Schwierige Zeiten – von Eckhard Ernst Kupfer*

Wenn man bedenkt, mit welchem Engagement der wichtigste brasilianische Historiker des 19. Jahrhunderts, Francisco Adolfo Varnhagen, der Visconde de Porto Seguro, bereits 1877 dafür eintrat, dass die Hauptstadt weg von der Küste ins Zentrum des Landes verlegt werden sollte und mit welcher Begeisterung Juscelino Kubitschek den Aufbau der neuen Hauptstadt in den 1950er Jahren vorantrieb, muss man sich heute fragen, ob es gut war den Politikern eine so weit vom realen Brasilien entfernte „Insel“ zu bauen.

Sie beschäftigen sich immer mehr mit sich selbst als mit den Sorgen des Landes, verschieben Ämter und Posten, lassen sich kaufen und kaufen Stimmen ein, alles nur zu ihrem eigenen Vorteil. Das Volk zu dessen Wohle sie dienen sollen, existiert in ihren Gedanken nur alle paar Jahre als Stimmvieh.

Wenn nun an diesem Wochenende über das Verbleiben der Präsidentin Dilma Rousseff im Amt entschieden wird, dann ist dies nur der vorläufige Höhepunkt einer am Volk und am Land vorbei geführten Politik. Seit ihrem Amtsantritt zur 2. Regierungsperiode steht die Präsidentin unter Beschuss, da es sich zeigte, dass die wirtschaftspolitische Richtung ihrer Partei und ihres Vorgängers systematisch auf einen Absturz ausgerichtet war.

Im ersten Jahrzehnt dieses Jahrhunderts lebte das Land auf der Woge der steigenden Preise für Rohprodukte, die der Weltmarkt haben wollte und teuer bezahlte. Mit den Einnahmen wurden Wahlgeschenke verteilt und Stimmen gekauft. Doch das Verteilungsfest ist zu Ende gegangen, die Töpfe sind leer, die Weltwirtschaft wächst nicht mehr, der Bedarf auch in China ist erst einmal gedeckt. So versuchte man Schulden zu kaschieren und Finanzlöcher mit Manipulation zu stopfen, das Resultat ist nun der Impeachmentprozess.
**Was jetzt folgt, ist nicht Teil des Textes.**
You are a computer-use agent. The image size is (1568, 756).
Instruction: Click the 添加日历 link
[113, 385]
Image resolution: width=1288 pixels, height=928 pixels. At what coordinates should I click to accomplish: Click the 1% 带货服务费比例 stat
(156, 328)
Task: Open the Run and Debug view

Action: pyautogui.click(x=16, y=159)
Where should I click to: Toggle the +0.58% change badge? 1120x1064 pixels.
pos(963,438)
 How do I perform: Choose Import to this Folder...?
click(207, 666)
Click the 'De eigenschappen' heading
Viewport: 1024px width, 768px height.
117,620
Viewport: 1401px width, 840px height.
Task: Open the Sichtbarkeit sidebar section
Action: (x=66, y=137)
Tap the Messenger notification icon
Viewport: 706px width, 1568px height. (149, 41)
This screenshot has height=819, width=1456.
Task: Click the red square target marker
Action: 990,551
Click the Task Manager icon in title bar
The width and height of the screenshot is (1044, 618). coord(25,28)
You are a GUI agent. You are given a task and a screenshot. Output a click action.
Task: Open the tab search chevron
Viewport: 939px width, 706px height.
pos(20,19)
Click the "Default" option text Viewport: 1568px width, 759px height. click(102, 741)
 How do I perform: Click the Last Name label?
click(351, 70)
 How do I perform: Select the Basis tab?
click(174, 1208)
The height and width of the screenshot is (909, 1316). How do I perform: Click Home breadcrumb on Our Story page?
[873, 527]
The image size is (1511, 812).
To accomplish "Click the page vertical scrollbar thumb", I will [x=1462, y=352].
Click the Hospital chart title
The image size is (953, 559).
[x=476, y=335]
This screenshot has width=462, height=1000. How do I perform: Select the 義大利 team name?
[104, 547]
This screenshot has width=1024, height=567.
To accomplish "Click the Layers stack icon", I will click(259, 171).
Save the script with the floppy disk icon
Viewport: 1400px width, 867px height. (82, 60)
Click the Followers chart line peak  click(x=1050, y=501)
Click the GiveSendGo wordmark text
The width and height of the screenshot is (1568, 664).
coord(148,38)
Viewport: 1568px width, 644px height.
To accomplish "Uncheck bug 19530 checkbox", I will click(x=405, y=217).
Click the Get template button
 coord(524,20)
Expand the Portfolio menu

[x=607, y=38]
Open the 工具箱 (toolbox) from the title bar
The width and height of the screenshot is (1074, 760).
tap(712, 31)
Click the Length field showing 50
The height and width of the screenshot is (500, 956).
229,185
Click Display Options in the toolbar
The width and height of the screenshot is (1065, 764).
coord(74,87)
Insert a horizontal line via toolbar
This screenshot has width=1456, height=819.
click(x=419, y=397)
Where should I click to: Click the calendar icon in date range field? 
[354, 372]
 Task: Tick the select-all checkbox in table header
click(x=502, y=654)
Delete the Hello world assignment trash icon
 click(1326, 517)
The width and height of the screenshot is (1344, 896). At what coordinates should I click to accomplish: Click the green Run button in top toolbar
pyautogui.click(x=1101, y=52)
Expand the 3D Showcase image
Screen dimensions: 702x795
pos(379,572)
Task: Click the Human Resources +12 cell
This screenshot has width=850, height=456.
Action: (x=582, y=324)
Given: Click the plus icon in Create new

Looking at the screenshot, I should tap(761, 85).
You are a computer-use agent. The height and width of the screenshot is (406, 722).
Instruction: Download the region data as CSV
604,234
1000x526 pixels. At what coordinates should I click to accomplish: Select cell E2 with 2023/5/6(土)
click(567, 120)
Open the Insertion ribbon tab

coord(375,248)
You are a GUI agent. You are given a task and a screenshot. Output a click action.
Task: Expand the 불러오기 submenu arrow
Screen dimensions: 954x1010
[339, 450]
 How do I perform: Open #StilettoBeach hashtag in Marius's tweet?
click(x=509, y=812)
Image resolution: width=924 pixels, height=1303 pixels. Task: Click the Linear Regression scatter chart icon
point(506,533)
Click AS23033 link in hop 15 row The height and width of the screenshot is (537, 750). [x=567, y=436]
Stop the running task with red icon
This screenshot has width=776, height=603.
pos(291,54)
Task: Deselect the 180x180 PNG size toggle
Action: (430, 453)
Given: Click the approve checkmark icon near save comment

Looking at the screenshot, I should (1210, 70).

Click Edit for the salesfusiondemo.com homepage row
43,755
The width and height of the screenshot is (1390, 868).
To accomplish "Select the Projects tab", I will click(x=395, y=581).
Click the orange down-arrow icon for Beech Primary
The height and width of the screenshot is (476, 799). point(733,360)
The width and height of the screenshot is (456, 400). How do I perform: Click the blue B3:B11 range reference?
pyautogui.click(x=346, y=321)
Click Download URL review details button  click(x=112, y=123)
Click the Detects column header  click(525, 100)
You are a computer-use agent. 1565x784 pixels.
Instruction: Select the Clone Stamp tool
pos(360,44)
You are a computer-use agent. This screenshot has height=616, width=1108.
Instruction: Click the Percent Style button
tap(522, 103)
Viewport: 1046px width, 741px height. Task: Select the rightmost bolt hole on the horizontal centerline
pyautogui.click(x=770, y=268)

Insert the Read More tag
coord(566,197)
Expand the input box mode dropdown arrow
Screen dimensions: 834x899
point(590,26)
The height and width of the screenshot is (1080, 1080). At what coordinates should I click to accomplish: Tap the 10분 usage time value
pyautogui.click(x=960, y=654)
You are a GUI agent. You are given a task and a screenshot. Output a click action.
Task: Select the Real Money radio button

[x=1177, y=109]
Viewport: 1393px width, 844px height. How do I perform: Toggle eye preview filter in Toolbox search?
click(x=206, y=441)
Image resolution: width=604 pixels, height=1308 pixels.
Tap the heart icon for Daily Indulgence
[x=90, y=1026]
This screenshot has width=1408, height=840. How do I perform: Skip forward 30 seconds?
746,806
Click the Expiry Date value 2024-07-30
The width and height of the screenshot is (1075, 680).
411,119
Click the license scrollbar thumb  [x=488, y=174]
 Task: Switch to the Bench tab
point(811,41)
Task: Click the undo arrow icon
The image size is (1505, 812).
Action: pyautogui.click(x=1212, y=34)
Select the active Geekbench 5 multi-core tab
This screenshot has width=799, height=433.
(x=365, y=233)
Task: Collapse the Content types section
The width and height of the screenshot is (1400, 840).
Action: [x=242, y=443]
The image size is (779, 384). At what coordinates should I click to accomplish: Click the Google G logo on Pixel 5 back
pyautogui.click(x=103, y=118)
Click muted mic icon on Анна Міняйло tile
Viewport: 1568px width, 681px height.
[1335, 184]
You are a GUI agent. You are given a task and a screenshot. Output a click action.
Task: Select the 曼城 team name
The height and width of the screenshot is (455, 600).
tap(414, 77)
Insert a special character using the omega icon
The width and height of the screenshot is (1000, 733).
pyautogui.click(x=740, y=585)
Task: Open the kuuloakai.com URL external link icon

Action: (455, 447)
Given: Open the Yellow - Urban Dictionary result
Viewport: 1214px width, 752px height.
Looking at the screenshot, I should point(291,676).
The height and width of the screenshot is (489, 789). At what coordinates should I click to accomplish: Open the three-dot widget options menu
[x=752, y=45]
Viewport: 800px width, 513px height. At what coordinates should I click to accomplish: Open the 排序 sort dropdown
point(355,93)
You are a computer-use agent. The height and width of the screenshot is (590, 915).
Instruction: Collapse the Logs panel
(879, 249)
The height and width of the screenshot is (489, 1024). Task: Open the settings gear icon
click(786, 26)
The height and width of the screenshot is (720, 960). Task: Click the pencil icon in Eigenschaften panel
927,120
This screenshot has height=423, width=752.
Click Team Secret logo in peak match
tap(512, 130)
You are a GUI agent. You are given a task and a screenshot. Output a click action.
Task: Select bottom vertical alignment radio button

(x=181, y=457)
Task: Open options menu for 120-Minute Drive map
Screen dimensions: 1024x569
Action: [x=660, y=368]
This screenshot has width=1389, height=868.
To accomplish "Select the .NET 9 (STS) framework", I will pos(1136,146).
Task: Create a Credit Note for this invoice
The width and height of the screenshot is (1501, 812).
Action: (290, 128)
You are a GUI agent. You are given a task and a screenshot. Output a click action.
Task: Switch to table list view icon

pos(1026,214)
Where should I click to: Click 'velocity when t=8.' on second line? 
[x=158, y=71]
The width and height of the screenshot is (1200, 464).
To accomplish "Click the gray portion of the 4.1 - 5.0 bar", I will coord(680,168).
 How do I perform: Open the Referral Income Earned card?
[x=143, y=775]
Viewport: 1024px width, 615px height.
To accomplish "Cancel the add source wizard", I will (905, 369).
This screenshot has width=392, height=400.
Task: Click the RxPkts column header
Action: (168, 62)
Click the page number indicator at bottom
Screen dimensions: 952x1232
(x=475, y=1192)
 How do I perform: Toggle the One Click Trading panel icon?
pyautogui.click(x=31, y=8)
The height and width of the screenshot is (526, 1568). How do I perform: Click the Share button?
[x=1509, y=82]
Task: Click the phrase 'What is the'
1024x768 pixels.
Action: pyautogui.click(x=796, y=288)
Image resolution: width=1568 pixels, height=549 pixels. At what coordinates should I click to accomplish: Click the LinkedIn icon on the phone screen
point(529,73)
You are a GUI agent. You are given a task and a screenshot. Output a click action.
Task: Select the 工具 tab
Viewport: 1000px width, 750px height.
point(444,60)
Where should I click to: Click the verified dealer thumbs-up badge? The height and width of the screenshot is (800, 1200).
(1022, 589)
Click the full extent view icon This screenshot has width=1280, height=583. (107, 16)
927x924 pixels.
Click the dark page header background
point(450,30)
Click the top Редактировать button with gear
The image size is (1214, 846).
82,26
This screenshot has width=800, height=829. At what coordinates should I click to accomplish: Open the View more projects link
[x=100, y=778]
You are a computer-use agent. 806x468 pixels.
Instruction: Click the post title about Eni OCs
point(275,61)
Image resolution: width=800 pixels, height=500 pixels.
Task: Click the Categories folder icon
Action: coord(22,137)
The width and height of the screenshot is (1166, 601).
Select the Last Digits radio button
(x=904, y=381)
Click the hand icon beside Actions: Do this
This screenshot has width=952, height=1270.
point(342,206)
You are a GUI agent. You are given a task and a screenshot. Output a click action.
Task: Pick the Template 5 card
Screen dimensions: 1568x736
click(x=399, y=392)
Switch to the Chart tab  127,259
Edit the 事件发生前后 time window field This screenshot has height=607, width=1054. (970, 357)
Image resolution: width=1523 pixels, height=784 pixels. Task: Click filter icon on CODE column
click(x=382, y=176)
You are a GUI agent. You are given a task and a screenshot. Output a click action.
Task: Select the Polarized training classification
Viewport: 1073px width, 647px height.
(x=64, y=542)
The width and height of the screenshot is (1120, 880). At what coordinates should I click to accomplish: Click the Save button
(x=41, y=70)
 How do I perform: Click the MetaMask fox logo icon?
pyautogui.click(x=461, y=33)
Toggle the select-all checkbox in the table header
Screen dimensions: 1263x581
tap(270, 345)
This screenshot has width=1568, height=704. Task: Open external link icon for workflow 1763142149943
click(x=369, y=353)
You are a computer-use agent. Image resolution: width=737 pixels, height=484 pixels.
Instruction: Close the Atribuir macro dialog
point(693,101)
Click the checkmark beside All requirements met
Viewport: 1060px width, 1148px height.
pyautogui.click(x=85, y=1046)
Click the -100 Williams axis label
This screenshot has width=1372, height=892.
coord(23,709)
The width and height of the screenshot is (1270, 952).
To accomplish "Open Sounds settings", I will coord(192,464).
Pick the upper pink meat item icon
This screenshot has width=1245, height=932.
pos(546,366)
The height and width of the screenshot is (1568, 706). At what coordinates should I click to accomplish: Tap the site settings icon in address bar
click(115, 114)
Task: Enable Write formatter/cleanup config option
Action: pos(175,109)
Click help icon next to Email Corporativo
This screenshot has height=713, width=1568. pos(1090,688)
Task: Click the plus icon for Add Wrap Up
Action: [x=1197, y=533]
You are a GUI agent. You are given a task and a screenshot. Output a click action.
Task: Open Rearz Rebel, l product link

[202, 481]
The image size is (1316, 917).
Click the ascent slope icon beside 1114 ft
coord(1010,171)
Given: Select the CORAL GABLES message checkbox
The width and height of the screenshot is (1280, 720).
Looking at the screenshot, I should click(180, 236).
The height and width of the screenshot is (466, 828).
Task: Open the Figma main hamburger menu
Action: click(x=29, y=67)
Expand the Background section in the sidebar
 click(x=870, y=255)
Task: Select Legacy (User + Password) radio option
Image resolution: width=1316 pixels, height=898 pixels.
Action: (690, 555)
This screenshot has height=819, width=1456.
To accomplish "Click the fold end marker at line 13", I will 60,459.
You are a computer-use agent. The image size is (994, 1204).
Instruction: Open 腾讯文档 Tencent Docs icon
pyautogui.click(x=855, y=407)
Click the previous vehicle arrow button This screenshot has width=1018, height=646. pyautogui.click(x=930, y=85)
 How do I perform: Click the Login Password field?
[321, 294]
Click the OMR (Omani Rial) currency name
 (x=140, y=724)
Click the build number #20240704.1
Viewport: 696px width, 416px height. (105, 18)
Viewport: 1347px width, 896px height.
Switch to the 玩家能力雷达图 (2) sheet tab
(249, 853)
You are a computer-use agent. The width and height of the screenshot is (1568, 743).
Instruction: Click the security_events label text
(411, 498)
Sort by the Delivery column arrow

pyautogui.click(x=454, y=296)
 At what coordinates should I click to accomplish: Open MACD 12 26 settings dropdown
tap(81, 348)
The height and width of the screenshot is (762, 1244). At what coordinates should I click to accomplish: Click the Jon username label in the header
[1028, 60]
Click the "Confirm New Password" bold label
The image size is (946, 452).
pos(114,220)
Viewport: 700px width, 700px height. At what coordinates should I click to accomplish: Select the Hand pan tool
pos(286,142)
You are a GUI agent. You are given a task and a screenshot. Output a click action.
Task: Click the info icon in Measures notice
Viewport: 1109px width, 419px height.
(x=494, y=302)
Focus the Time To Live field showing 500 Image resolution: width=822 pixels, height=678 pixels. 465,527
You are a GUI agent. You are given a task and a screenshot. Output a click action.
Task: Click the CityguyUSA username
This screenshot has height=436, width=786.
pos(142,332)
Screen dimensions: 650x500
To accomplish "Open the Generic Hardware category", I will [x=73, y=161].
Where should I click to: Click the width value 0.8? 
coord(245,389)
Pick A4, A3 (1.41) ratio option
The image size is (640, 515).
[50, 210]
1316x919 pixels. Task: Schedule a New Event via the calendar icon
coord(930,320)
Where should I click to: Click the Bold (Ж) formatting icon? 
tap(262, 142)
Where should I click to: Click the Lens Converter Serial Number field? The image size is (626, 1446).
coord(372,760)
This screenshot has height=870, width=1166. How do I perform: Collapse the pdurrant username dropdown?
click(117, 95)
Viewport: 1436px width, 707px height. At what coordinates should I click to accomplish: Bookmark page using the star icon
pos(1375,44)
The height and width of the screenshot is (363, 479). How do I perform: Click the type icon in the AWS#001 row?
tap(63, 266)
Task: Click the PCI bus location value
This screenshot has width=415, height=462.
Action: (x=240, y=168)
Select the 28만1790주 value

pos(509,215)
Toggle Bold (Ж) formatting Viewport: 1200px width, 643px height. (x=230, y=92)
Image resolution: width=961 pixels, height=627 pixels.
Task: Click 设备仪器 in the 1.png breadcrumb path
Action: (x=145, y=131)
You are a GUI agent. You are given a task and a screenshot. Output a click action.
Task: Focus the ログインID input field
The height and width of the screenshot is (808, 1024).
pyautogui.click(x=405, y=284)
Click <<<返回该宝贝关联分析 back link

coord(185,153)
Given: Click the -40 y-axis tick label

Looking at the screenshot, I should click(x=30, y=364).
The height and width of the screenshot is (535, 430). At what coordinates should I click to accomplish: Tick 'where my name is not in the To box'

Dass bei dieser ganzen Geschichte aber die brasilianische Volkswirtschaft abschmiert, Investoren das Land verlassen, die Kaufkraft schwindet und Arbeitnehmer in Massen entlassen werden, das interessiert in Brasilia kaum jemand. Sie kämpfen derzeit einfach ums Überleben, da ja vielen die Polizei und die Justiz im Nacken sitzt. Schwierige Zeiten. Aber man hatte das in der Geschichte des Landes immer wieder erlebt: nach Getulio Vargas Selbstjustiz 1954, nach Janio Quadros unerklärtem Rücktritt 1961, nach der Machtübernahme der Militärs 1964 und nach dem Impeachment von Präsident Fernando Collor 1990. Es wird weitergehen, ob es besser wird? Das kann vielleicht nur eine „Mãe Santa“ vorhersehen.

*Eckhard Ernst Kupfer ist der Direktor des Martius-Staden-Instituts in São Paulo, Herausgeber der Jahrbücher des Instituts, Mitautor von “Fünf Jahrhunderte deutsch-brasilianische Beziehungen” und Kommentator der Radiosendung AHAI – bl. 05 – Die deutsche Stunde der Gemeinden – und Kolumnist bei www.brasilalemanha.com.br.